_ASSIGNMENT_. Every record that appears below should be transcribed exactly.

Stored data entries
☆ ☆ ☆ ☆ ☆ ☆ ☆

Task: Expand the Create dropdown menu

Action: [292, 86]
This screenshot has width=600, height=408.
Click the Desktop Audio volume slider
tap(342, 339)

☆ ☆ ☆ ☆ ☆ ☆ ☆

_ANSWER BELOW_.
Task: Expand the Create dropdown menu

Action: [292, 86]
This screenshot has width=600, height=408.
Click the Desktop Audio volume slider
tap(342, 339)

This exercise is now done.